After my first ovarian cancer recurrence in January 2009, I figured longevity was probably not in the cards for me. Because once stage III cancer returns, you’re automatically at stage IV. So, I was expecting to live maybe two or three more years.
Yet here I am, more than 10 years later. And that’s almost entirely due to MD Anderson.
As it turns out, you can sometimes live quite a while with stage IV ovarian cancer. I treat it just like any other chronic disease, such as diabetes or hypertension. Whenever some new issue crops up, my doctors and I deal with it. Otherwise, I just live my life.
My ovarian cancer diagnosis
I found out I had ovarian cancer when I was 63, during a routine physical. I didn’t realize I’d been showing any symptoms. But I was seeing a new primary care physician for the first time, and his initial exam was more thorough than my previous doctor’s.
My new doctor thought my stomach looked a little swollen and felt all around my abdomen. He asked if I’d had alternating diarrhea and constipation for several weeks. I had, but really hadn’t given it much thought.
The doctor ordered a CT scan. By the time I got home, my phone was already ringing. He said that the scan results were worrisome, and he wanted me to undergo more tests. When those results came back, I learned that I had stage III ovarian cancer.
My initial ovarian cancer treatment
Up until that moment, I thought I was in the best shape of my life. I’d been exercising daily and was down to a size six. But the scans showed I had tumors on both of my ovaries — one the size of a grapefruit and the other the size of an orange. Cancer was also growing along the outside of my colon.
After my second relapse in 2012, I came to MD Anderson.
Living with stage IV ovarian cancer
Since then, I’ve had five more relapses, six more rounds of chemotherapy and three more surgeries, including a very challenging one performed by Dr. Keith Fournier, in which he removed a part of my stomach and attached the remainder to my small intestine.
Dr. Pedro Ramirez has led my treatment at MD Anderson the whole way, and I trust him completely. He’s an expert in ovarian cancer and has a very patient, friendly personality. Together, we’ve been trying different combinations of chemotherapy for the past seven years. He says I’m one of his longest-surviving ovarian cancer patients.
My current ovarian cancer treatment
Today, I’m taking a PARP inhibitor called niraparib. It won’t cure my cancer, but it may keep me in remission longer. Niraparib’s availability is the result of years of pioneering research and clinical trials. MD Anderson had been researching it for maybe 10 or 12 years before it was approved by the U.S. Food and Drug Administration to treat patients with a BRCA genetic mutation in 2017.

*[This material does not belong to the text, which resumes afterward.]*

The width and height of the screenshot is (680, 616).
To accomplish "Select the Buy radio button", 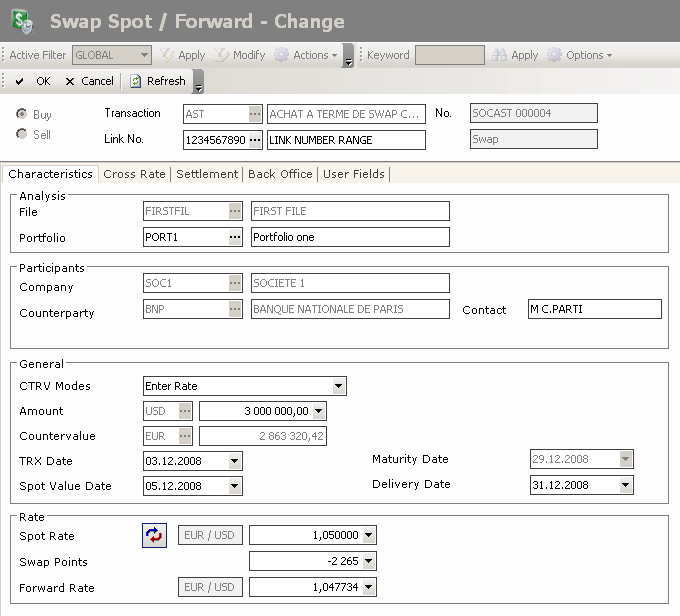I will [x=21, y=115].
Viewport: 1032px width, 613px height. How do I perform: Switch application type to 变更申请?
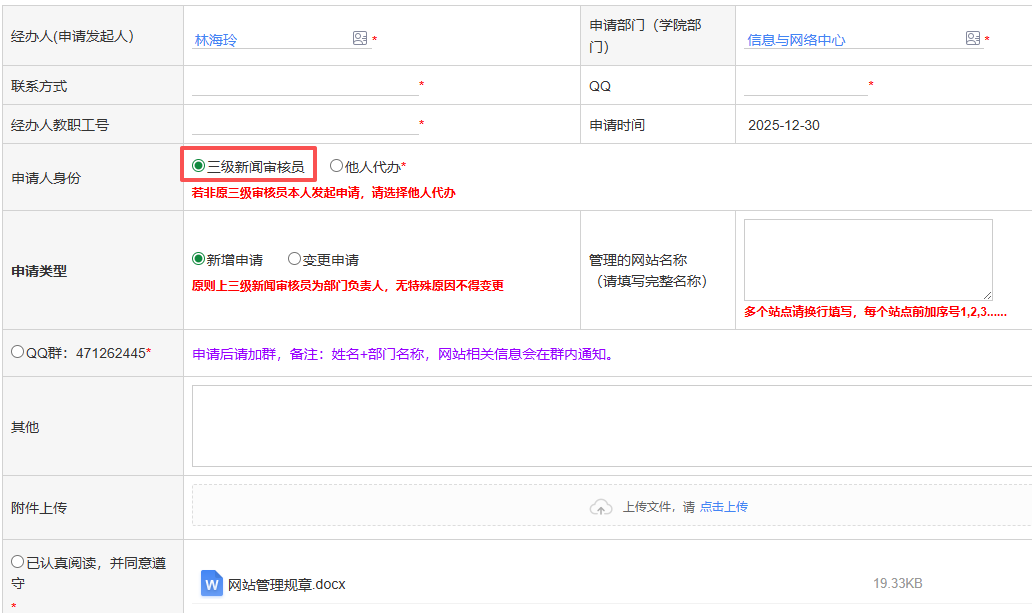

I underwent genetic testing, but it turns out I’m not BRCA-positive, so there was only a 40% chance the drug would work for me. But I’ve been on niraparin now for seven months, and so far, so good. The tumor in my pelvis has only grown minutely. It’s been a wonderful respite.
Dealing with ovarian cancer treatment side effects
I’m lucky that so many chemotherapies have worked for me and that I’ve tolerated them well. But chemobrain is real, and my intellectual abilities were affected in some ways while I was on those drugs. I had some neuropathy, too, but both side effects cleared up after I finished chemotherapy.
The niraparib has given me high blood pressure, and I take an oral medication for that. I don’t have the same energy levels I used to, so I take a nap most every day. And because of the surgery to remove part of my colon, I lost some motility in my intestines, so every night I have to take a stimulant laxative. But I consider those side effects a small price to pay for my life.
I know that my cancer is not curable at this point, but I rest assured knowing that my MD Anderson care team will lovingly and expertly continue to support me. And who knows what new treatment might be around the corner? Maybe someday I will be cured.